The current study greatly enhances our understanding of G. pallidipes population dynamics especially in Uganda, which has been a missing link in previous samplings. To the best of our knowledge, this is the first report on the population structure of this species in Uganda based on natural samples. In an earlier paper that described the population structure of G. pallidipes at a macrogeographic scale covering almost its entire range, only a single sample from a laboratory colony of G. pallidipes originating from Uganda nearly three decades ago was analyzed [15]. In another study Ouma et al. [14] discussed the relict G. pallidipes populations in Lambwe and Nguruman, and demonstrated temporal and seasonal stability of G. pallidipes populations in these areas. Such temporal stability has also been reported in G. fuscipes fuscipes[42]. These previous studies were reviewed [16] and suggested significant differentiation among natural populations of G. pallidipes in eastern and southern Africa. However, in the absence of samples from Uganda, it was always difficult to put the data into perspective and understand the re-infestation of western Kenya including Lambwe Valley and Busia-Teso regions by G. pallidipes.

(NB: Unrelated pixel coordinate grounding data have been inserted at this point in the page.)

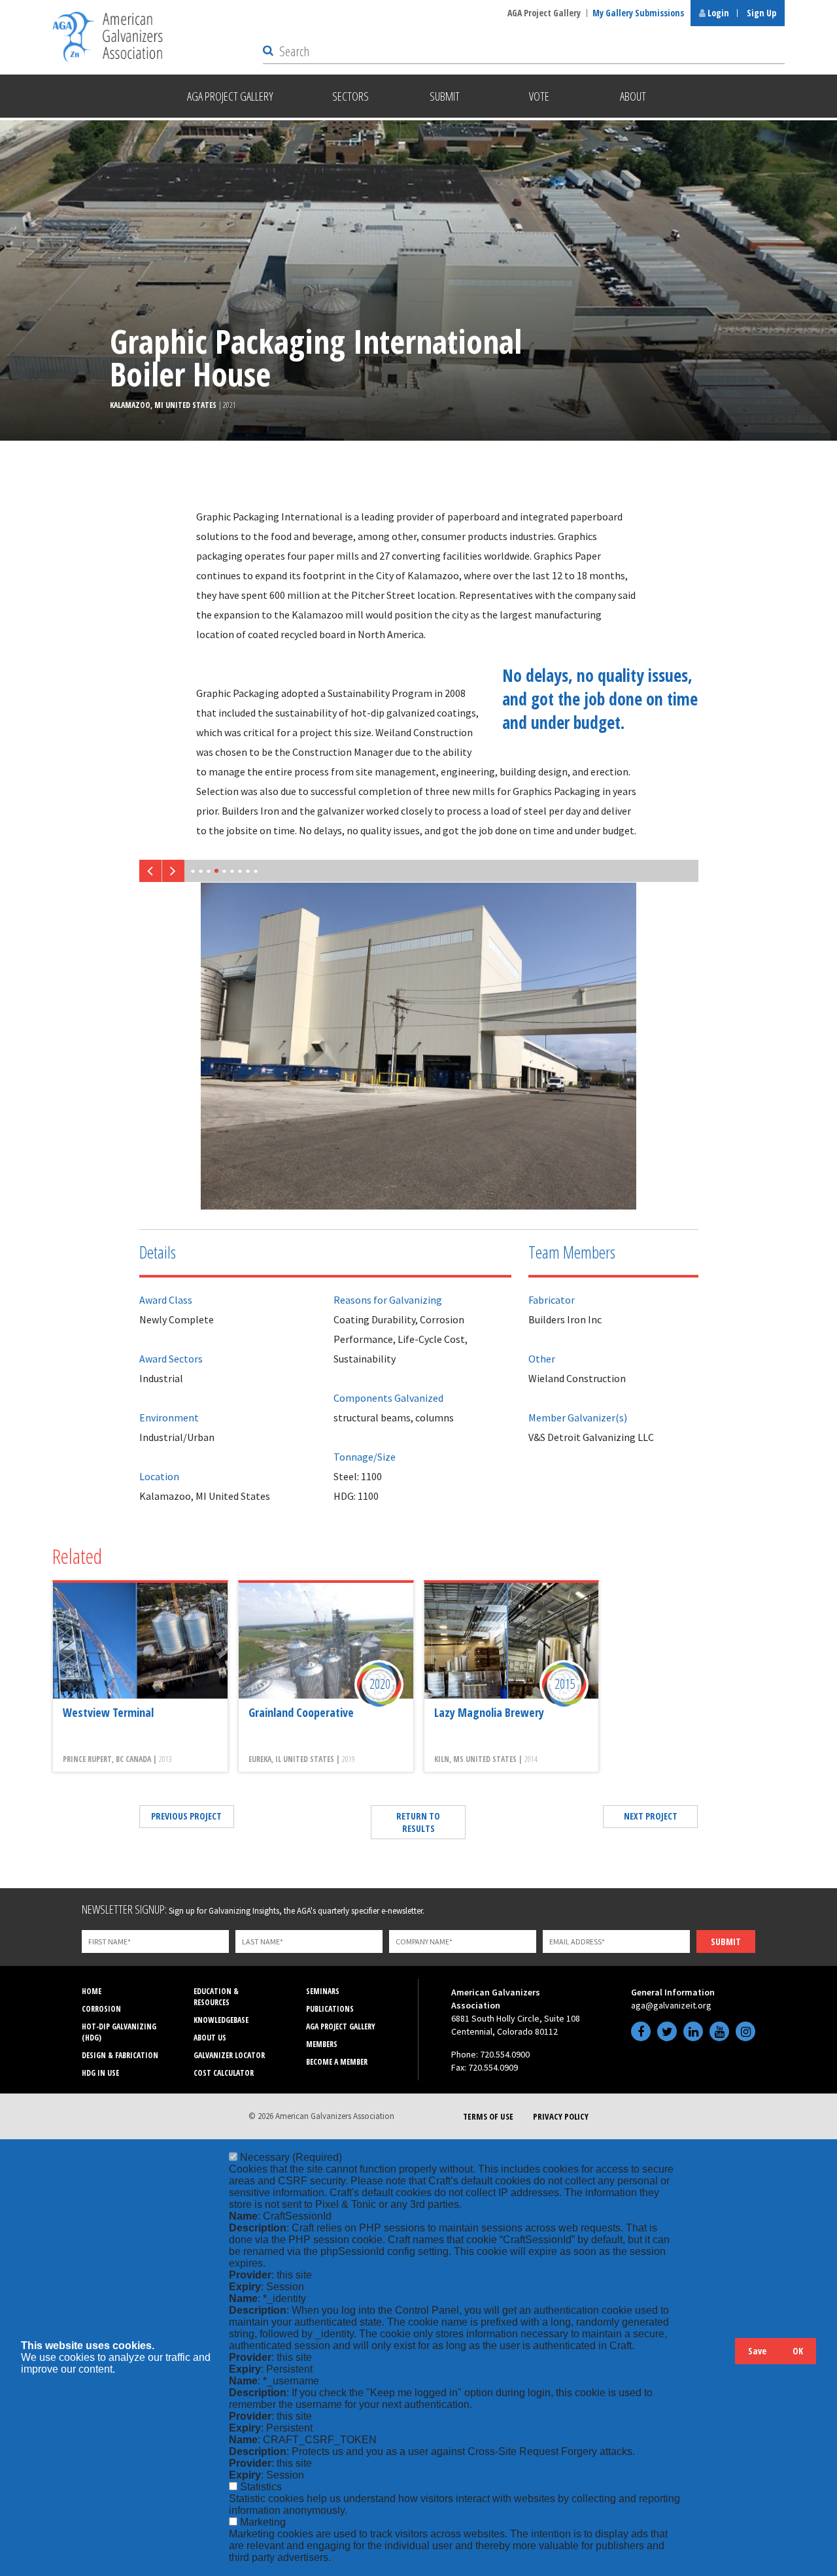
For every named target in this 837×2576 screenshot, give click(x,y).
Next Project (650, 1816)
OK (798, 2351)
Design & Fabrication (120, 2055)
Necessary (291, 2157)
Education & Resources (216, 1997)
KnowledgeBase (221, 2019)
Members (321, 2044)
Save (757, 2351)
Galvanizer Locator (229, 2055)
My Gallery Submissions (638, 13)
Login (717, 13)
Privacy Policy (561, 2116)
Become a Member (336, 2061)
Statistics (261, 2486)
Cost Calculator (224, 2072)
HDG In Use (100, 2072)
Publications (330, 2008)
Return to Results (418, 1822)
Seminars (322, 1991)
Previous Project (186, 1816)
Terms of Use (488, 2116)
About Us (210, 2037)
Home (91, 1991)
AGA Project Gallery (544, 13)
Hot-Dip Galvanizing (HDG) (119, 2032)
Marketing (263, 2522)
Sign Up (761, 13)
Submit (726, 1941)
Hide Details (718, 2357)
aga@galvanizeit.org (671, 2005)
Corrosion (101, 2008)
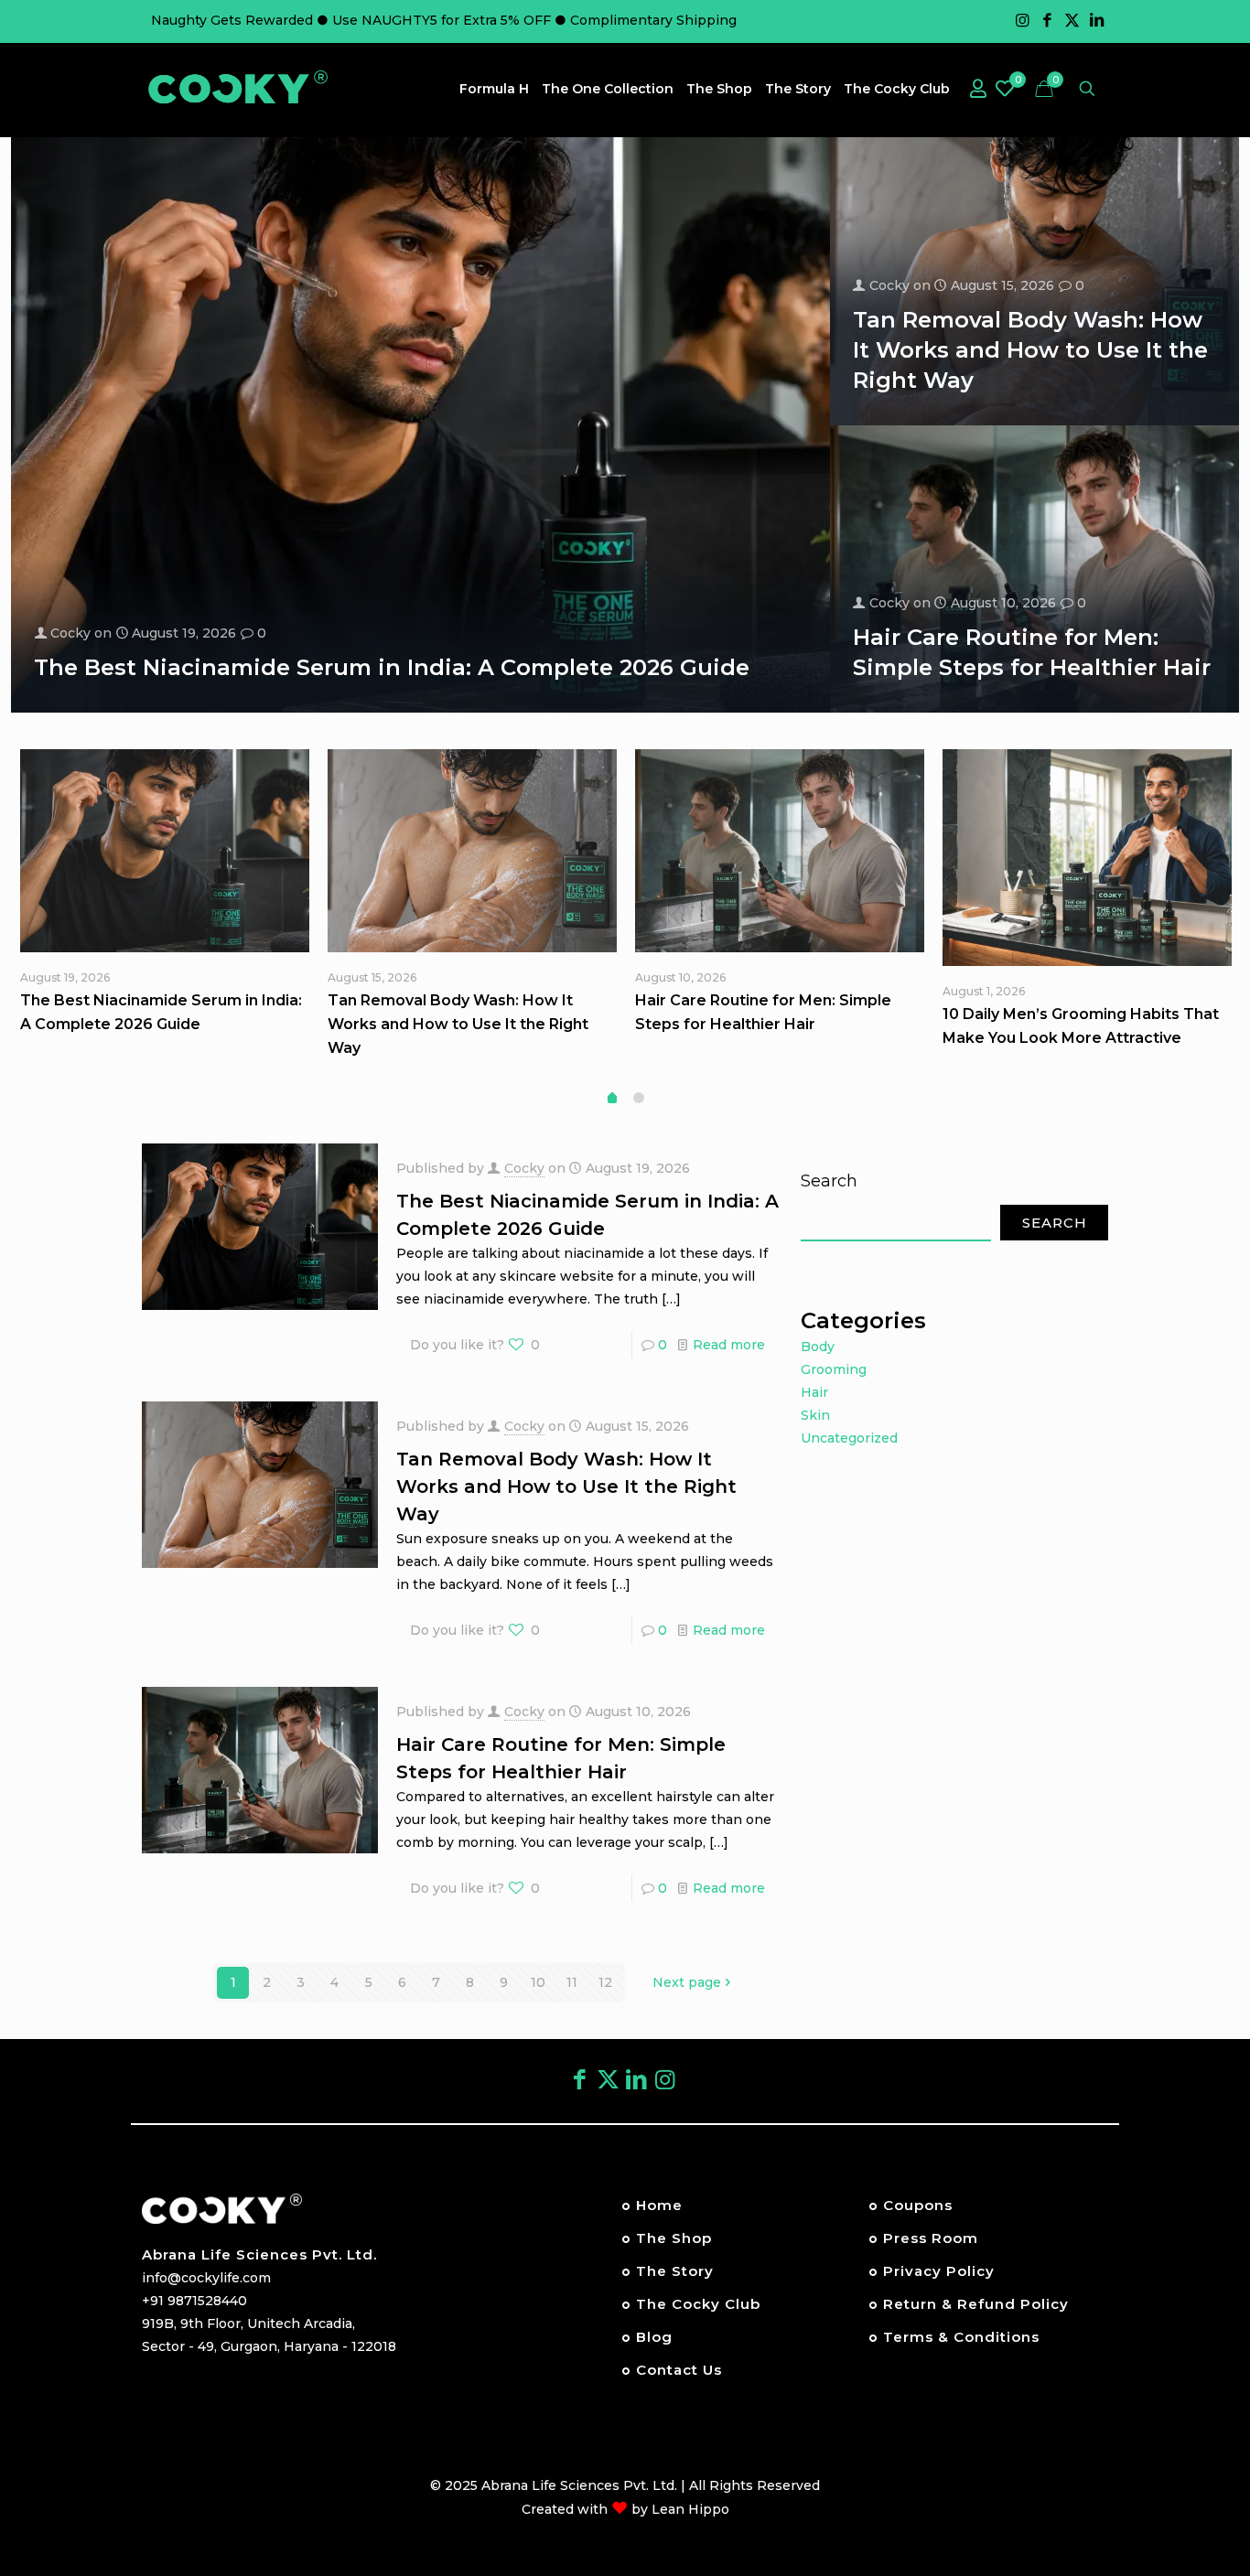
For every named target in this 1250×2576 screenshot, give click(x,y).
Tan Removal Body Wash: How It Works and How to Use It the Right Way (1030, 349)
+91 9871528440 (194, 2300)
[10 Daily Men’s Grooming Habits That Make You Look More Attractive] (1087, 857)
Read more (729, 1344)
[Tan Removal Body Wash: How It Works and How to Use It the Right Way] (472, 850)
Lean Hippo (690, 2509)
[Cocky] (238, 88)
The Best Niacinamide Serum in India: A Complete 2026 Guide (391, 667)
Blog (654, 2336)
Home (659, 2205)
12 (605, 1982)
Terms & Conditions (961, 2336)
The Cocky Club (698, 2304)
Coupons (918, 2205)
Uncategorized (849, 1438)
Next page (686, 1982)
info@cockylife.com (206, 2278)
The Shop (674, 2238)
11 (571, 1982)
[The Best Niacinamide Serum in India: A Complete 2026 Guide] (164, 850)
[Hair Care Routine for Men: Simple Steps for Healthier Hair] (779, 850)
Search (829, 1181)
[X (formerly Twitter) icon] (608, 2079)
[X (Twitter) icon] (1072, 20)
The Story (675, 2271)
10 (538, 1982)
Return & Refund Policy (976, 2304)
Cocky (70, 633)
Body (818, 1346)
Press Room (930, 2238)
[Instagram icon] (1022, 20)
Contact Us (679, 2369)
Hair (814, 1392)
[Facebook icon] (1047, 20)
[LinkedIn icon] (1097, 20)
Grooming (834, 1369)
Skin (815, 1415)
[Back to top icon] (1162, 2474)
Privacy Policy (939, 2271)
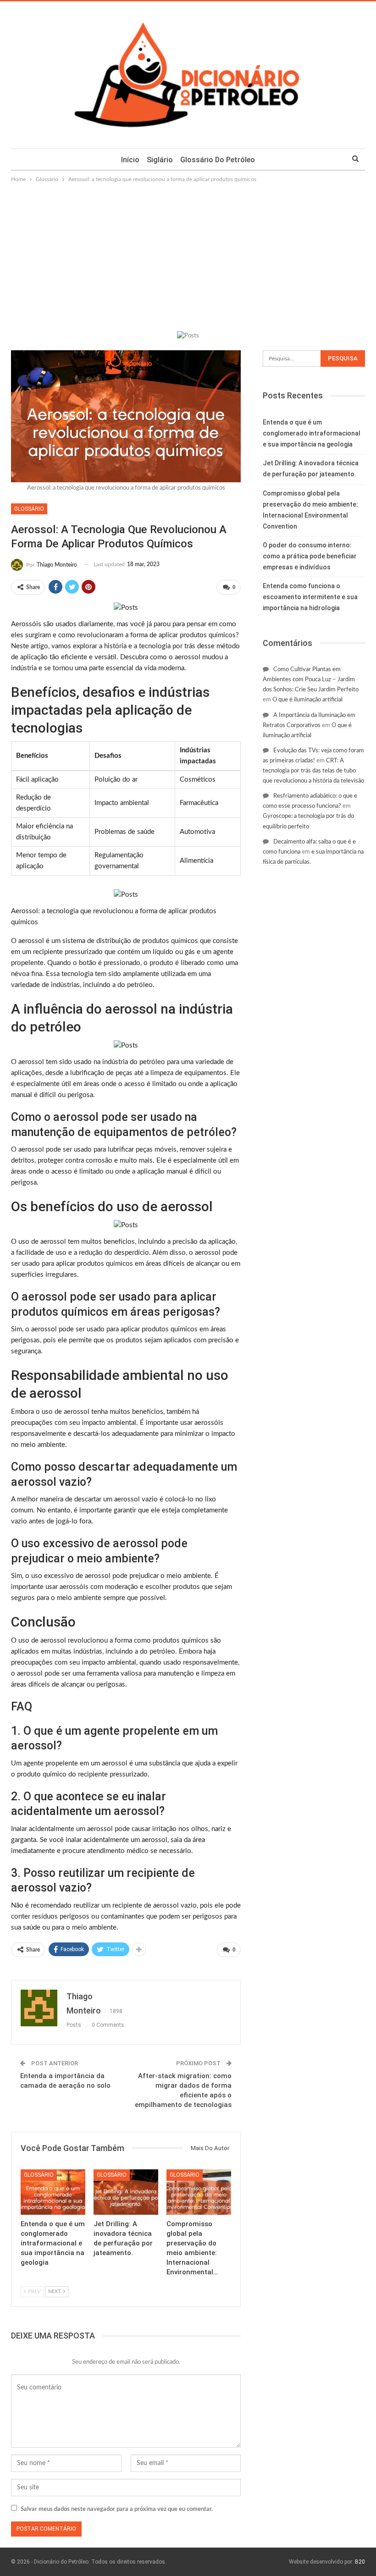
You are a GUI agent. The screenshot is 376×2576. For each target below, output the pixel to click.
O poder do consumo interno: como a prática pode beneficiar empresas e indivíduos (310, 556)
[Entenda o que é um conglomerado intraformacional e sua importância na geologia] (53, 2192)
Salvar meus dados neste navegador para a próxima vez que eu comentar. (117, 2509)
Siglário (160, 159)
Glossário (29, 509)
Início (130, 159)
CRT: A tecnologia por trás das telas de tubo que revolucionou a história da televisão (313, 771)
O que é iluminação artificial (307, 700)
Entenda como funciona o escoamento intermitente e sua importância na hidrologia (310, 597)
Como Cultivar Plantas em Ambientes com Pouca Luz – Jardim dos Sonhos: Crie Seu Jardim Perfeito (311, 680)
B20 (360, 2562)
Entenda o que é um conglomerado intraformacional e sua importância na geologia (311, 433)
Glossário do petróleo (217, 159)
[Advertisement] (188, 253)
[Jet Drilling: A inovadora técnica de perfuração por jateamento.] (126, 2192)
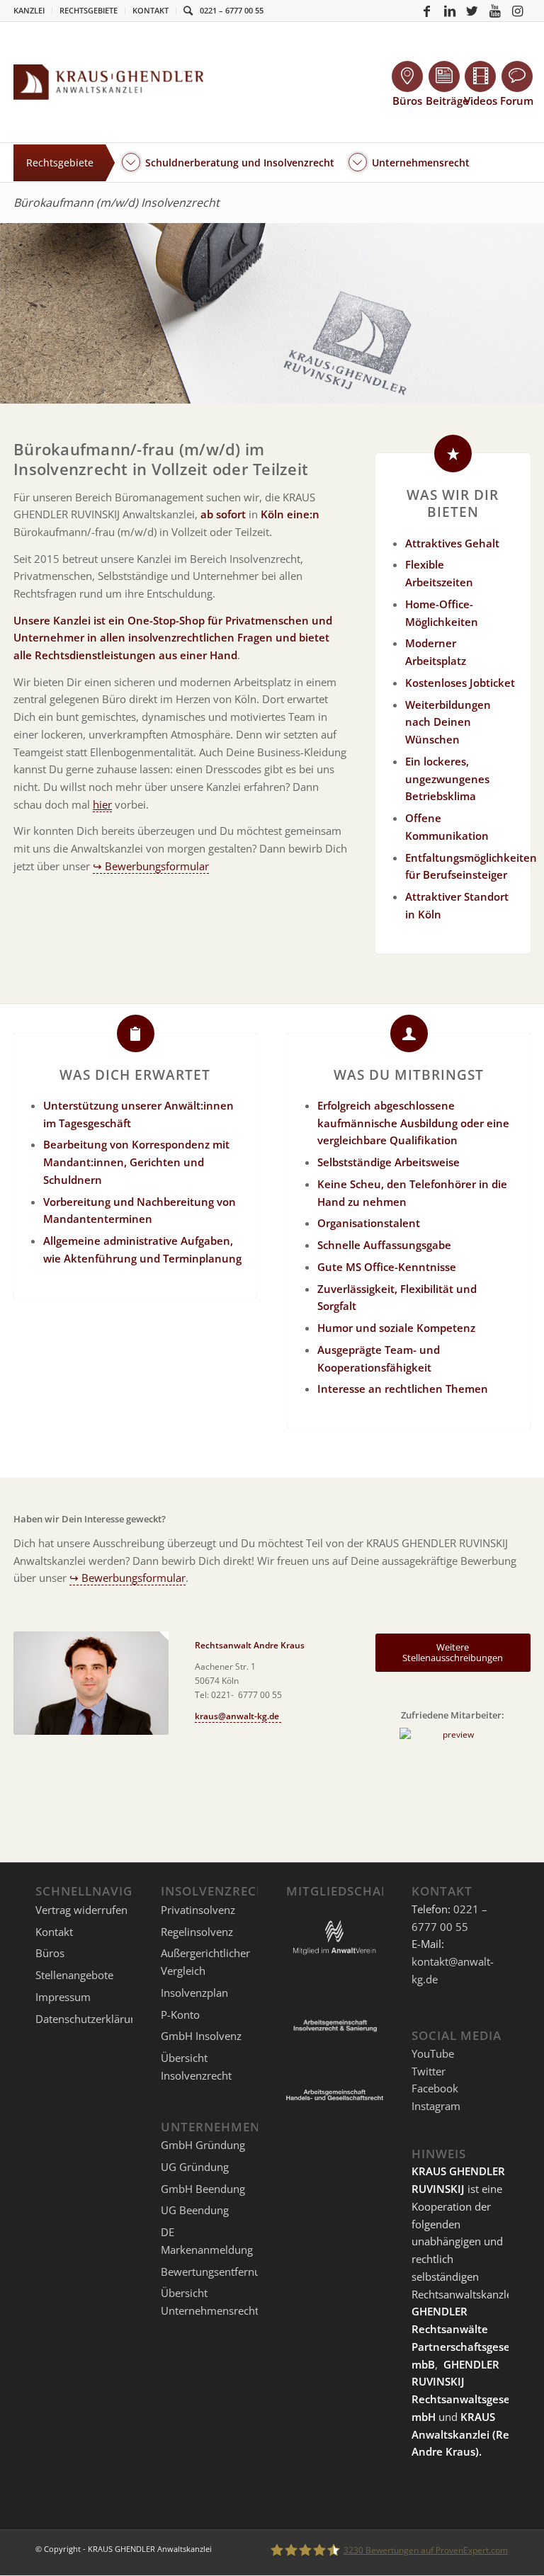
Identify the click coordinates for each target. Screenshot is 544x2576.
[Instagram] (517, 10)
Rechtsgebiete (89, 10)
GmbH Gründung (203, 2145)
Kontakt (150, 10)
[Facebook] (427, 10)
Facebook (435, 2088)
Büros (49, 1953)
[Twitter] (472, 10)
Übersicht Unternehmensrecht (210, 2302)
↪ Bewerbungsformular (151, 866)
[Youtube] (495, 10)
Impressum (63, 1997)
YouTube (433, 2053)
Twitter (429, 2071)
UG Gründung (195, 2167)
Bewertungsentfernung (217, 2271)
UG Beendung (195, 2210)
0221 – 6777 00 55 (232, 10)
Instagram (436, 2106)
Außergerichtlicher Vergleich (205, 1962)
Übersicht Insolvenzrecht (196, 2066)
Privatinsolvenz (198, 1910)
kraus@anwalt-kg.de (238, 1716)
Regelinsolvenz (197, 1932)
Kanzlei (29, 10)
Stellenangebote (74, 1975)
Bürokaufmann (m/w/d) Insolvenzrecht (116, 202)
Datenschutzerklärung (88, 2019)
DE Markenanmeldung (207, 2241)
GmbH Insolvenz (201, 2036)
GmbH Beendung (203, 2189)
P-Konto (180, 2014)
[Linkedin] (449, 10)
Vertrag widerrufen (81, 1910)
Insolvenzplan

The findings of this study have reaffirmed the importance of gathering genetic data prior to implementing area-wide tsetse vector control operations as recommended for creation of G.p. gambiensis free zones in the Niayes region of Senegal [43]. Genetic data should be generated as part of baseline data collection to provide the much needed scientific evidence upon which control measures can be effectively implemented.

Conclusion

This study underscores the importance of tailoring both monitoring and control measures to the population-specific circumstances and history, and the importance of understanding the evolutionary dynamics likely to have shaped the breeding structure of each population. This is exemplified by our findings at different levels:

1- On a broad spatial scale our results point to the presence of at least three genetically discrete fly belts among which there has been little detectable gene flow in the region extending from western Uganda to Nguruman in southwestern Kenya. Such strong geographic structuring of G. pallidipes should limit the geographic scale on which area wide vector control needs to be implemented.

2- On a local scale our data point to specific populations where control and detection methods need improvement. In keeping with earlier studies [14], [16], we have identified the Lambwe Valley as a region where such revision is needed for two reasons. First, despite years of intensive control efforts and very low fly densities detected by current trapping methods, the population is still highly variable genetically and thus probably quite large. Second, this population has served as a source for seeding neighboring regions.

3- Our data suggest the existence of both historical (mtDNA-microsatellite comparion) and current (microsatellite-inferred) male-biased dispersal. This contradicts the general idea that females are better dispersers than males and because of its relevance for control and eventual sterile insect release activities should be further explored to understand its genetic, ecological and physiological underpinnings. Further research is needed to clarify sex-biased dispersal in this species and to demonstrate it in other morsitans group flies.

4- Finally, control efforts on small populations may vary in efficacy and can be optimized if coupled with inferences from genetic data, as exemplified by Okame/Kapesur. If flies from these sites originated as rare immigrations from neighboring sites, as we suggest, control efforts can be long-lasting, even if control measures and monitoring activities are lessened over time, as the probability of re-infestation is low, as shown by extensive studies on breeding structure in morsitans group flies. On the other hand, if increases in tsetse densities in a given area are due to expansion of relict populations rather than re-infestation, then efforts can be ineffective, if local control is lessened before the population is completely extirpated. This task is rather difficult not only to achieve but also to evaluate by using traditional sampling methods.